With a bit of preplanning and consultation, airlines are actually very helpful for those who are disabled and they will be able to facilitate transfers, including handling the luggage. Normally you should give the airline as much notice of this need as you can, and can ask for pre-booked assistance to be listed on the ticket or itinerary. You should contact the airline at the airport 48 hours prior to departure to ensure something has been put in place for you.
The one thing that absolutely no airline will entertain is helping someone in the toilet. They will help someone to get from the seat to the toilet and back, but that will be it.

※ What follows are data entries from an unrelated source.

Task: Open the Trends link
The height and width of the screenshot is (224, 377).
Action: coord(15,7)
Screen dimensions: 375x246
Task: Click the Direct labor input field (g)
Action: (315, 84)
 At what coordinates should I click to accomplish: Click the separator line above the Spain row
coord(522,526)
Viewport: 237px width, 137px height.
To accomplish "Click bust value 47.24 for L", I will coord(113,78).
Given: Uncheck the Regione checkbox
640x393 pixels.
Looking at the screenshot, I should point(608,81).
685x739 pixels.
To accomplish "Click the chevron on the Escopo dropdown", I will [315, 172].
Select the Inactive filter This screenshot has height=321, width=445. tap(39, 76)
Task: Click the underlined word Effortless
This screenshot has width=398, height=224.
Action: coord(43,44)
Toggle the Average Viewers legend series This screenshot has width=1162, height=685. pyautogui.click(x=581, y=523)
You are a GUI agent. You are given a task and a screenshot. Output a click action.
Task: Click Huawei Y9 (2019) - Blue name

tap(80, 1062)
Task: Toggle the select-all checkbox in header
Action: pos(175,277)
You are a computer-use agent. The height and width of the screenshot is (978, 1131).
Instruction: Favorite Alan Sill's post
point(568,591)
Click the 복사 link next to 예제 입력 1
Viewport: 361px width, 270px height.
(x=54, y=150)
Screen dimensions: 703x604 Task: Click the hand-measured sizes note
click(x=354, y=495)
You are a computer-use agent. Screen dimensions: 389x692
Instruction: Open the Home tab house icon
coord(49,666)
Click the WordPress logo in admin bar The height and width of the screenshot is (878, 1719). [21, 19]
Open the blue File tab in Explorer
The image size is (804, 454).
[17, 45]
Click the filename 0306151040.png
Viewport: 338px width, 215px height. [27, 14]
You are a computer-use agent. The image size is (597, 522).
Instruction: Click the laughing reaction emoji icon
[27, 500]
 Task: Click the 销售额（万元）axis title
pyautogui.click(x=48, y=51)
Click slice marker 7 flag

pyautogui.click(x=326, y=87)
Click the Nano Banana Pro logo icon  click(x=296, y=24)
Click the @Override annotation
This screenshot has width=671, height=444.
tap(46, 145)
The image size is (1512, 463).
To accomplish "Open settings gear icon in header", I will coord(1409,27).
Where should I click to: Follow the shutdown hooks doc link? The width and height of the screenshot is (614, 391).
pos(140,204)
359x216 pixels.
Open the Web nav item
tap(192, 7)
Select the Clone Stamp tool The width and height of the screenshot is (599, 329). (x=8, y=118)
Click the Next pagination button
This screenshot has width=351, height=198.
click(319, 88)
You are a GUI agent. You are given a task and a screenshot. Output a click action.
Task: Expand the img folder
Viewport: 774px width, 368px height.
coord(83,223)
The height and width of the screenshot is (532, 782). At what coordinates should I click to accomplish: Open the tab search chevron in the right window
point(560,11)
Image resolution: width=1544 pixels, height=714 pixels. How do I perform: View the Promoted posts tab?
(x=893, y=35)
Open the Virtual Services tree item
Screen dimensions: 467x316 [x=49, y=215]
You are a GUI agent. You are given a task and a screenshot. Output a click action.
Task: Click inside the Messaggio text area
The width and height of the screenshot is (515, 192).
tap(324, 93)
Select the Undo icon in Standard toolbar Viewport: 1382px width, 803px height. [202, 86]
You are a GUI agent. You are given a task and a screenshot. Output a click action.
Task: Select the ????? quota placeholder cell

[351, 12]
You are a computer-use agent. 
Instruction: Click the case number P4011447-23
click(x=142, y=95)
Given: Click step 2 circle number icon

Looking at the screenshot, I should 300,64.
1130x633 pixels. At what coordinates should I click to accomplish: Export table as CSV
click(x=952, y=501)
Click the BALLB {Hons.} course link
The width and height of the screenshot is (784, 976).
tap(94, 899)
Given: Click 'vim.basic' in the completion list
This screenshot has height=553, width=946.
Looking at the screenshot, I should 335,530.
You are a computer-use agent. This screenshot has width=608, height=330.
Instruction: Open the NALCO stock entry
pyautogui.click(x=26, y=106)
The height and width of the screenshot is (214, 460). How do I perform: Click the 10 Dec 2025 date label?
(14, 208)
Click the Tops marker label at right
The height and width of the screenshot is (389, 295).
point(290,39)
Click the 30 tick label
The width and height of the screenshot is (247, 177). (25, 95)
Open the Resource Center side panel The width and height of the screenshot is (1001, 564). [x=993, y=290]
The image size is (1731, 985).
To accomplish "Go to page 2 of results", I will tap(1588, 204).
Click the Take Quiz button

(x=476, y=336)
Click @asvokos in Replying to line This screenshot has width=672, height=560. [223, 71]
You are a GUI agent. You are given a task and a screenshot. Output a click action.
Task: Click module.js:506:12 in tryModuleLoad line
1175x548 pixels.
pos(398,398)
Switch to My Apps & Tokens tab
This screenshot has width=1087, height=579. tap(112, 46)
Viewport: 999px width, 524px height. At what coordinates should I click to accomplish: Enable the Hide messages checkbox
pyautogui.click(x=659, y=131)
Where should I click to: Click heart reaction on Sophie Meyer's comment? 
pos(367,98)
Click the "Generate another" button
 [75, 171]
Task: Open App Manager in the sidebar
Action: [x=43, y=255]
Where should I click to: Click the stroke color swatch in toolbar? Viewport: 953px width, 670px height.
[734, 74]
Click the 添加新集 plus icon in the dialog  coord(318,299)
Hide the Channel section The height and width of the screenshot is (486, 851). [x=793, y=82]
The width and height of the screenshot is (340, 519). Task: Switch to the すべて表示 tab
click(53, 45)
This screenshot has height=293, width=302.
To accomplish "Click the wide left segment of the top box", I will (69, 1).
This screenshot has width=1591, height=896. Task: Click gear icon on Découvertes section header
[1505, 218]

If the person is unable to use his or her hands and arms to undo zips or buttons, they will have to resort to one or two possibilities.
In some ways, the simplest solution is to wear a heavy duty adult nappy or incontinence pants for the entire journey, despite the potential discomfort. This may be unappealing but it could work, especially if the person is careful to cleanse their bowels before setting out on the journey and careful with their fluid intake during the total journey. The person would then not have to leave their seat at all except to change planes. Many people with MND have done this successfully.
Another alternative is to wear what is called in the US a “Texas catheter”: an externally fitted catheter which drains into a bag fitted on the inside of the thighs or calves. The downside is, of course, that until you reach your final destination you can’t defecate and can only urinate, and people need to know you are wearing it if they are helping you to move. (So much for dignity!)
In-flight meals do not have to be an issue; adjacent passengers are often willing to help. This is where having adequate speech or an alternative communication strategy is pretty much essential. People, however willing, can be, understandably, a bit reluctant if they don't clearly understand what they are helping with.
A well-known Dutch gentleman, Jan, used to come to international MND meetings, travelling on his own. He couldn't speak at all but he could write copious notes in very good English so he didn't have an issue with asking for such help.
As for personal care and support when abroad: Contact a suitable agency at your destination, with the help of the local MND Association, and hire an aid to help with the personal things, morning and night. Australia, Canada and the US are quite well set up with this sort of thing, especially in the major cities. This strategy could be a very practical solution for a solo MND traveller, although there would inevitably be costs involved.